Ram Ramanathan is a division scientist at BBN and the prinicpal investigator for DAWN. His background is in the design and implementation of network and medium access layer protocols for both wireline and wireless packet radio networks. He has about 8 years' experience, most of it at BBN where he worked on the IDPR and Nimrod Internet routing systems, and on MMWN, all DARPA projects. He has over 10 publications in reputed journals and conferences, and has won the outstanding publication awards at IEEE Infocom and ACM Sigcomm conferences. Ram has a Ph.D from the University of Delaware. He is the lead designer for the Autonomous Topology Control, Routing, and Asymmetric affiliation mechanisms.

Martha Steenstrup is a principal scientist at BBN. She has been the principal investigator for four DARPA-funded projects including IDPR (inter-domain policy routing), Nimrod (routing in large, heterogeneous, and dynamic internetworks), MMWN (support for real-time, distributed, multimedia applications in mobile wireless networks), and robust, efficient algorithms for self-structuring large
networks. She has also worked on the DARPA SURAN program. Martha is the author of one book and several publications in the field of networking and is the editor of Computer Communications Review and on the Program Committee of ACM Mobicom, ACM Sigcomm, and IEEE Infocom conference. Martha holds a Ph.D. from the University of Massachusetts at Amherst. She is the lead designer for the Jammer Evasion and the Asymmetric VC mechanisms.

Technology Transfer

The DAWN team is working with a number of other groups within and outside of GloMo to help in the transfer of MMWN/DAWN technology to the battlefield and commercial arena. A brief summary is given below.

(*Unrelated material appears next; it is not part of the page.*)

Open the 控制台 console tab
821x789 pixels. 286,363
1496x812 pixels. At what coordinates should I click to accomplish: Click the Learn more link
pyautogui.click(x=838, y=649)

As part of another GloMo phase II effort, BBN is teamed with ITT Aerospace, Clemson University and TechnoSciences Inc. to build an All-Informed Voice support over the Handheld Multimedia Terminals (HMTs). Specifically, we are working on using the MMWN elastic virtual circuits for providing voice support. Future evolution of this network would require solutions to the density and asymmetry problems, which could be provided by DAWN. Along with University of Texas, Dallas, BBN is working on a project entitled "A Generic Control Channel mechanism for Mobile Multi-hop Networks", another GloMo phase II project, in which we are adapting the Time Spreading Multiple Access (TSMA) protocol to work as a control channel mechanism within the MMWN/DAWN system. BBN is the technical lead on a team composed of several organizations working on the On-Board Switch (OBS) project. The topology control and asymmetry handling mechanisms are directly applicable to the problem of crosslink management in the OBS system. The DAWN and OBS teams have been working together on a technology transfer path for this.